• ASSIGNMENT: Go through the data below and retype all of it exactly.
[EXERCISE MATERIAL — start]
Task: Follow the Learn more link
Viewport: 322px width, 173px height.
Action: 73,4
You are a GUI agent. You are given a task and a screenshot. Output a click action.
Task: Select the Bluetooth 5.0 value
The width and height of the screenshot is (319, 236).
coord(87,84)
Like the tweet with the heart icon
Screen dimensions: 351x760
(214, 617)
[EXERCISE MATERIAL — finish]
• YOUR SOLUTION:
Task: Follow the Learn more link
Viewport: 322px width, 173px height.
Action: 73,4
You are a GUI agent. You are given a task and a screenshot. Output a click action.
Task: Select the Bluetooth 5.0 value
The width and height of the screenshot is (319, 236).
coord(87,84)
Like the tweet with the heart icon
Screen dimensions: 351x760
(214, 617)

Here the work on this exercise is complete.